We need to have a conversation about duty of care in the start-up evangelist/promo space. Last night I followed a link to an event with two high profile sponsors aimed at giving six or seven start-ups the opportunity to make vital connections.
Great idea, right? Well, here’s the problem: I took each start-up’s name, conducted trade mark searches, and found only one had a registered trade mark, and the rest had no trade mark applications in train. And worse, one of the start-up names appears to be infringing another business’s registered trade mark.
This is not an isolated experience. What’s going on here when there is so much at stake?
And before we go any further, it is important to note that business and company names are not trade marks, and do not give an exclusive right to trade with the name – those rights are conferred at law by the Trade Marks Act 1995 (Cth).
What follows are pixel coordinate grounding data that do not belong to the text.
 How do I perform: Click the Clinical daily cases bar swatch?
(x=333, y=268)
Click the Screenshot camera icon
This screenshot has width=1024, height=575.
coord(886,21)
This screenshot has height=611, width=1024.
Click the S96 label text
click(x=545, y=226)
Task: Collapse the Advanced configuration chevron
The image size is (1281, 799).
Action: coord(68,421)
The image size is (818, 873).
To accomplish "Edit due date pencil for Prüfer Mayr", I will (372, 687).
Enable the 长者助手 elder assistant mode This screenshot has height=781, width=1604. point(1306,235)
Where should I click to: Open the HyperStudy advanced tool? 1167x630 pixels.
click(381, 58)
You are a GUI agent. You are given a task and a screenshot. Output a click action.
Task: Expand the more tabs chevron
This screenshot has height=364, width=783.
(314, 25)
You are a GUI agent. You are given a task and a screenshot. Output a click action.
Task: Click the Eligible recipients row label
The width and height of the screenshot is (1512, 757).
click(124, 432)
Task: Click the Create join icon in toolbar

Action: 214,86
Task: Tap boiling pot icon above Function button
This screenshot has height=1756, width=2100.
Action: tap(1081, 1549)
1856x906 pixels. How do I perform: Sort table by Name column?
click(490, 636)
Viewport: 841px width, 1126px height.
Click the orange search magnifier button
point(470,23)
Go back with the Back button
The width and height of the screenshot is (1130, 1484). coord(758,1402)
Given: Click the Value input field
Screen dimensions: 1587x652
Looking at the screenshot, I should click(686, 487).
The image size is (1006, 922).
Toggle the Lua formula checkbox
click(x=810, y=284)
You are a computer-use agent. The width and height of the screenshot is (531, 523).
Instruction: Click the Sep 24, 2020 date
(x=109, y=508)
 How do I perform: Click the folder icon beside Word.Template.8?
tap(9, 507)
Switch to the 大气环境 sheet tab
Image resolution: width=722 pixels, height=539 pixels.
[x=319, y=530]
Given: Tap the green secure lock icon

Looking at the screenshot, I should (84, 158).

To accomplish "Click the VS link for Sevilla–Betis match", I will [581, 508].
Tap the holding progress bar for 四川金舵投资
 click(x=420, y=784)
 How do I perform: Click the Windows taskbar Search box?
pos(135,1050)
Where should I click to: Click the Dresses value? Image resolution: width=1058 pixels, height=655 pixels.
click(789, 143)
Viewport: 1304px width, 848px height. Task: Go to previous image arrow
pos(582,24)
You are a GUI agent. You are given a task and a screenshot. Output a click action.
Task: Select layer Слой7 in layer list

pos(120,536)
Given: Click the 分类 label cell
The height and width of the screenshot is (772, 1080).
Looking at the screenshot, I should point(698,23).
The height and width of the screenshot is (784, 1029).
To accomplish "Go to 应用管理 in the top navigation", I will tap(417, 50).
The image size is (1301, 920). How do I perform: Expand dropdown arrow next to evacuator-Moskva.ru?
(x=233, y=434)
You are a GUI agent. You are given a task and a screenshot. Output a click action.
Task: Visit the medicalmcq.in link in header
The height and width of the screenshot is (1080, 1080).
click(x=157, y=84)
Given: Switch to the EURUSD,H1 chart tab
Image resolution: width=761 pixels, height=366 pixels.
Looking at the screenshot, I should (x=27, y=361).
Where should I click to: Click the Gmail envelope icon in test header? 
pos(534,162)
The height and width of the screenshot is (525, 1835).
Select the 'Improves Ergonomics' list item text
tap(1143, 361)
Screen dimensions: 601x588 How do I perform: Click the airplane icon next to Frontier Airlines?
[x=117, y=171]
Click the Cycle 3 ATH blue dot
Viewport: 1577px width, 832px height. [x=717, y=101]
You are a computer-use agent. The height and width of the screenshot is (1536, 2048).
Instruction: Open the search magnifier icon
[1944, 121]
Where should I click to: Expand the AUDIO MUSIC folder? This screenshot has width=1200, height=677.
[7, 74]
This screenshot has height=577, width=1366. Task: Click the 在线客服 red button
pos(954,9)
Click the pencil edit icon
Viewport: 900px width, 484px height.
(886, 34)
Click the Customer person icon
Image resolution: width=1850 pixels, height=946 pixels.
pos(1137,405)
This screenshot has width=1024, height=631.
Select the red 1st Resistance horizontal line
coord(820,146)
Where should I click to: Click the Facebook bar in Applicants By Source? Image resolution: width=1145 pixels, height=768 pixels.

Having said that, Australia is actually a ‘first to use’ country – trade mark rights to the first person to use it in the marketplace. But this doesn’t stand for much if you have no reputation and goodwill in your chosen name and have not started the trade mark registration process… and you’re putting yourself out there.
As such, giving these start-ups a public forum is akin to walking them naked down the street. The reality is that at any time another party could file the same or a very similar trade mark into the system and pip them at the post, or at least make it very difficult and costly for them to achieve protection.
Whether behind-the-scenes someone is sitting these founders down and saying, “Now look, this is risky stepping out there without your name protected”, but I doubt it just based on the sheer numbers of start-ups without trade mark filings and registrations showing up every other week.
Here’s what I recommend:
- Ask potential pitchees or start-up participants for publicly promoted events if they have trade mark registrations (if so, portray their chosen name with the registered trade mark symbol ®; if just applications, then use TM)
- If not, strongly suggest professional trade mark searches and filings are made prior to going public with their name – or at least at your event*
- Reduce your own risk by having pitchees/start-up participants ‘tick a box’ relating to understanding their risks and absolving you of the consequences (of course, this also goes for other IP protection too, i.e. patents and design rights, and revealing confidential information)
- Prepare a resources list of trade marks information for start-ups (make sure to add 10 Trade Mark Facts Every Start-Up Founder Should Know).
The goal from a duty of care perspective is to ensure you’ve done the right thing by the start-ups at the point when they have intersected with your business or organisation, but also to give them the opportunity to secure this vital and valuable asset going forward.
You might be the first time they have heard how important this process is to decreasing risk and increasing value in their start-up, both of which are very attractive to investors and potential future buyers.
Glad we had this chat. How about you?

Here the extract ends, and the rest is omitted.